Rom, if you could build a private drop, I'll report what the log says.
On Wednesday, 10 June 2015, 4:28, David Anderson <[email protected]>
wrote:
I added a log message that may help a bit.
I'd like to track this down, even though it's minor.
-- David
On 19-May-2015 12:15 PM, Richard Haselgrove wrote:
OK, the delay happened again, and I captured a procmon log.
Copy of the BOINC log attached (period of interest is 19:35:30 to 19:35:41):
also a simple extract of ProcMon for the same period. It has to be said,
boinc.exe was doing surprisingly little.
I have kept the full ~200 MB native ProcMon log, which can be re-filtered to
look for anything else of interest, if you can suggest some likely targets.
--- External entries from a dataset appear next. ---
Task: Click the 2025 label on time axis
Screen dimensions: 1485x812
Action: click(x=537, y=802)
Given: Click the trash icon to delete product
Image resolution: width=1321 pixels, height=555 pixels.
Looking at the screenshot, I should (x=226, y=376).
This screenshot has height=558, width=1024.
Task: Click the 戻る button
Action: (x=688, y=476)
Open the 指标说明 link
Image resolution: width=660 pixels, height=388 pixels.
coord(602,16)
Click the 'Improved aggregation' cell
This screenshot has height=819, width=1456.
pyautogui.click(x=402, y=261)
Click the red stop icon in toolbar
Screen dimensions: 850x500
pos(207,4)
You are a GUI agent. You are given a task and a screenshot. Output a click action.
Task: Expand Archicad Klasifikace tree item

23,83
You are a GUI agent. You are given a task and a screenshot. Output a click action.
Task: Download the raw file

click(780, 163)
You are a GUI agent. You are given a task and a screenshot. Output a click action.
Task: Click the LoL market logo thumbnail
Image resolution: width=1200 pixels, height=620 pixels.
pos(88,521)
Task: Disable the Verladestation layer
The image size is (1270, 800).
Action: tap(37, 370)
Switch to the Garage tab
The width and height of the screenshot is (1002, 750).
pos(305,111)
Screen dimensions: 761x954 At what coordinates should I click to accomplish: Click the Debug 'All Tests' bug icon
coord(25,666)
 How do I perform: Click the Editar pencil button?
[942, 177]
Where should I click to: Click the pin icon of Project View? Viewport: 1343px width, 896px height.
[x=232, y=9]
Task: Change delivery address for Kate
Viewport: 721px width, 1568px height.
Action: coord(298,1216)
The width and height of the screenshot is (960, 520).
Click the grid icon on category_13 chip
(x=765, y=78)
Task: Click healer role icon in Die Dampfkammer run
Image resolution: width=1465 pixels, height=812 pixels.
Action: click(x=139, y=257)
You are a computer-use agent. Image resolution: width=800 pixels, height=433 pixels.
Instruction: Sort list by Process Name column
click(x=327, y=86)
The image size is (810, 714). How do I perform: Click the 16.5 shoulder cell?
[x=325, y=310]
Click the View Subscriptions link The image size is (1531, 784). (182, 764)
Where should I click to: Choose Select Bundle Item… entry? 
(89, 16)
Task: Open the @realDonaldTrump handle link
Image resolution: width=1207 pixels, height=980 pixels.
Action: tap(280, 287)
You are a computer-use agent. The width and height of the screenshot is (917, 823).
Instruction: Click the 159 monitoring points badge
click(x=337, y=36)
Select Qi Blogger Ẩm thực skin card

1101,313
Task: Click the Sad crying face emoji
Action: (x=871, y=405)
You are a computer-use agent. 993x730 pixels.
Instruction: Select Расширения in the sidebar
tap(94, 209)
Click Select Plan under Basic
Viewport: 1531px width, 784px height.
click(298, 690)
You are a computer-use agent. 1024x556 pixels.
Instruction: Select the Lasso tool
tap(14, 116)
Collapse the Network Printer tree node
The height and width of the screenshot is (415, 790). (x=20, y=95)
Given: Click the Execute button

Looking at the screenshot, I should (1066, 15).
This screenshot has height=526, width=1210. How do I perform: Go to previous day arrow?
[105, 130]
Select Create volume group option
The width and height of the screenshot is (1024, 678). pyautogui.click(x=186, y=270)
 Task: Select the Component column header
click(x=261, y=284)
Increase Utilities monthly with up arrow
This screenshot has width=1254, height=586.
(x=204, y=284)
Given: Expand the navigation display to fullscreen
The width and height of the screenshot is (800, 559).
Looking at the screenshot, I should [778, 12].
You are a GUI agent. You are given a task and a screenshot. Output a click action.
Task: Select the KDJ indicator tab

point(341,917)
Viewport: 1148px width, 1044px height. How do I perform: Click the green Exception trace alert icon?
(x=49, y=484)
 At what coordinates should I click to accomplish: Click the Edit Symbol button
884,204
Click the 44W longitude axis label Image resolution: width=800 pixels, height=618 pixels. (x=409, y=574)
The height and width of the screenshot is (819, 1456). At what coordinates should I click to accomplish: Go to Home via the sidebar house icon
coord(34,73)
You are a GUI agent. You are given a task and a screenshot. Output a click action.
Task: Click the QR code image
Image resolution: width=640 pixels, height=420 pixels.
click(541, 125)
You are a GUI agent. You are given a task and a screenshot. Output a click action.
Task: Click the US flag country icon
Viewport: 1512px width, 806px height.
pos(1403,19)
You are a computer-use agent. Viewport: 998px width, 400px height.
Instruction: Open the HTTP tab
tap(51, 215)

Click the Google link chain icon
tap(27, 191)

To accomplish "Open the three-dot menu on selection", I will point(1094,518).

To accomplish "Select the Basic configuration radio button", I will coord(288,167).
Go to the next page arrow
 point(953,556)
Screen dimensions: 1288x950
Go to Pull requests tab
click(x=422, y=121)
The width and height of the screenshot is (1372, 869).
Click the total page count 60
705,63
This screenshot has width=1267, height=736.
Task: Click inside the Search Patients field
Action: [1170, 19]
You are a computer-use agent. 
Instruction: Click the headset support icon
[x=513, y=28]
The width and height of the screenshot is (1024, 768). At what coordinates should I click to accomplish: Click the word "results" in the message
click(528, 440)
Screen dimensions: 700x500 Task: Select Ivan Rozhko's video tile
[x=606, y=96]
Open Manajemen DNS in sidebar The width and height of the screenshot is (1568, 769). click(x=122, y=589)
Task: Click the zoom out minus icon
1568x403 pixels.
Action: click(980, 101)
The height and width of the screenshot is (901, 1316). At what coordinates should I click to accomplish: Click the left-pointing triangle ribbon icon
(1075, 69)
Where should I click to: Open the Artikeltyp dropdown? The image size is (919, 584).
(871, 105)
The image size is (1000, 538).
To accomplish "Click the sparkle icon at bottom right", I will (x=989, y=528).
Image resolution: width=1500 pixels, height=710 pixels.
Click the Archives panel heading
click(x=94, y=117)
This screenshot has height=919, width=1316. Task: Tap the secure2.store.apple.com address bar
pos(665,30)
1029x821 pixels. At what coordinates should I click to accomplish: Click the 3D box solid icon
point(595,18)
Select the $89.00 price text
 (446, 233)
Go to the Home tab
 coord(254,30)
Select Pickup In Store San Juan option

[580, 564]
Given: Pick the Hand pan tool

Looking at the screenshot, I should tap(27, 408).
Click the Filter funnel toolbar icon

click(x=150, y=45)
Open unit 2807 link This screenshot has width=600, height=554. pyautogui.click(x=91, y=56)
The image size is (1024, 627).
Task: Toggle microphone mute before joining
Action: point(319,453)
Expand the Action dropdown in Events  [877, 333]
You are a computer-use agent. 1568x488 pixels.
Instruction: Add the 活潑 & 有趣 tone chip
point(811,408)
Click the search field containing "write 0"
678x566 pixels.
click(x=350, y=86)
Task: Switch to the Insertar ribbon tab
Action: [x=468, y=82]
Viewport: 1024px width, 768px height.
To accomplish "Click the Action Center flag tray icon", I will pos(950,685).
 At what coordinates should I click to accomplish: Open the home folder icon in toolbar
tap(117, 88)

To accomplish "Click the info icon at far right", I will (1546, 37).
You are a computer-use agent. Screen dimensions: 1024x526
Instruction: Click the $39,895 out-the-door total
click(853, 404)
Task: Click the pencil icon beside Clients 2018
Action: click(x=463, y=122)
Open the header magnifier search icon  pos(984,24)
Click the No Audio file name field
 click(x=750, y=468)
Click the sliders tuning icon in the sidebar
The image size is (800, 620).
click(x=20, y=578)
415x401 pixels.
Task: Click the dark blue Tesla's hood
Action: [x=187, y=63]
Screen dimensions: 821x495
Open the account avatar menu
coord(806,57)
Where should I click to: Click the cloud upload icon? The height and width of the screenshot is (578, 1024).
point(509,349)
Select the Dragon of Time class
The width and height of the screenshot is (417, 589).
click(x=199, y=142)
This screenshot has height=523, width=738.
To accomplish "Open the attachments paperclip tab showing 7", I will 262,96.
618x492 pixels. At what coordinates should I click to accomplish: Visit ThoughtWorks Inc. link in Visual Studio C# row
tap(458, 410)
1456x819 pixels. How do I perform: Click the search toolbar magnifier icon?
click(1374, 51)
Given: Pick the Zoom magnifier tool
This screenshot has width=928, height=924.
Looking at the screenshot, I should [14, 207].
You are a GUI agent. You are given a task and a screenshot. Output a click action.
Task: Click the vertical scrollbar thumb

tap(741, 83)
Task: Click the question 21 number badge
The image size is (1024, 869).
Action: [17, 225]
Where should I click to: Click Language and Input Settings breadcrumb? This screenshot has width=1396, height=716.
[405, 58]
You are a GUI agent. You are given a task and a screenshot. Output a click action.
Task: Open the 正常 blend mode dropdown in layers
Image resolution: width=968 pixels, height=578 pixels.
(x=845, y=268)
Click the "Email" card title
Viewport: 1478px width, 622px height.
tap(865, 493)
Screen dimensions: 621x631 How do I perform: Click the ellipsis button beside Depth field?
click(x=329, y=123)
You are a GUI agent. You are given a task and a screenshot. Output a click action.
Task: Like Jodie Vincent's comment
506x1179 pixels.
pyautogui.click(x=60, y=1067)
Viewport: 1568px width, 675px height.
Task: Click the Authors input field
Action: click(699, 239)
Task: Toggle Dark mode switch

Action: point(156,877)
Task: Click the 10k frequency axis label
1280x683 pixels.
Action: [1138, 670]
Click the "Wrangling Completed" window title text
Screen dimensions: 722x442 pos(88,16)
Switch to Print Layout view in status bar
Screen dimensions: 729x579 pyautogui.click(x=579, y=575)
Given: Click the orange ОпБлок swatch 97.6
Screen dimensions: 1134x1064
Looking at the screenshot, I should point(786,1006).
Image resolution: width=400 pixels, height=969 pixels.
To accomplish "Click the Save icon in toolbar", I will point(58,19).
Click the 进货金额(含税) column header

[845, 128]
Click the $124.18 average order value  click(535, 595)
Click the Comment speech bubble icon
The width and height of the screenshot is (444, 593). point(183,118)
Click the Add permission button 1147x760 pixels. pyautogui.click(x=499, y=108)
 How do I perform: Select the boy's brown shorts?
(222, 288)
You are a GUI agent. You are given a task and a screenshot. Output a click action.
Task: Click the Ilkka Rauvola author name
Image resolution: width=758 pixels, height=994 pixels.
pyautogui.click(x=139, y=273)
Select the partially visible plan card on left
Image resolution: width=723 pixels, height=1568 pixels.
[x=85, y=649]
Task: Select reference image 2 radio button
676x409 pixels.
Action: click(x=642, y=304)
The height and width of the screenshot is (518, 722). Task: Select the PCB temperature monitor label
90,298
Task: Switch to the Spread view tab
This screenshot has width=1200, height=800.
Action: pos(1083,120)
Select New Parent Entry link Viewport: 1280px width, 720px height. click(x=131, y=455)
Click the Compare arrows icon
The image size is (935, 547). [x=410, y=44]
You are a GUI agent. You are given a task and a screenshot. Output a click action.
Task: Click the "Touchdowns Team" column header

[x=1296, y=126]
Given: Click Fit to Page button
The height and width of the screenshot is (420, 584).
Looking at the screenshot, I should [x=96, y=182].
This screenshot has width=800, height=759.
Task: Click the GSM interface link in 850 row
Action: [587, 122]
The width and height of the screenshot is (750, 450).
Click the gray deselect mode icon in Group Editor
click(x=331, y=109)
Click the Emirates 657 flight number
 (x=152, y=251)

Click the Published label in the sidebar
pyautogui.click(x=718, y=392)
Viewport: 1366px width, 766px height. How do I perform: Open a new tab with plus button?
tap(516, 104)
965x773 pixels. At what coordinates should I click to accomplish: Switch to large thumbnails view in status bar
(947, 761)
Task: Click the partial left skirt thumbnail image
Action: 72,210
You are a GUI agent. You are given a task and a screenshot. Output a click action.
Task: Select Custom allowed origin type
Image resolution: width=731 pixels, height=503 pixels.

On Monday, 18 May 2015, 20:57, David Anderson <[email protected]>
wrote:
That looks like what's needed.
Richard, if you can repro the inter-job delay,
you could try using Process Monitor to capture as much
as possible from the client during that period.
-- David
On 18-May-2015 11:12 AM, Jacob Klein wrote:
> Process Monitor can be used to "watch the things a process does" (you have
> to set
> up correct filters, etc.)... but I'm not sure if that includes sleeps. But
> if the
> process is waiting on a file or something, though, it should be able to tell
> you.
> Worth looking into.
>
> https://technet.microsoft.com/en-us/library/bb896645.aspx
>
> Regards,
> Jacob
>
>
>------------------------------------------------------------------------------------
> Date: Mon, 18 May 2015 10:41:16 -0700
> From: [email protected]
> To: [email protected]; [email protected]; [email protected]
> CC: [email protected]
> Subject: Re: [boinc_dev] [boinc_alpha] BOINC re-using slot directories
> without
> ensuring they're empty
>
> I looked at this and couldn't figure out the source of the 12-sec delay.
> In general, delays could happen because
> 1) the client does something that takes a long time (like copying a 5 GB
> file)
> 2) the client sleeps (i.e. calls boinc_sleep()).
> It does this in a few situations,
> like backing off and retrying a file system operation.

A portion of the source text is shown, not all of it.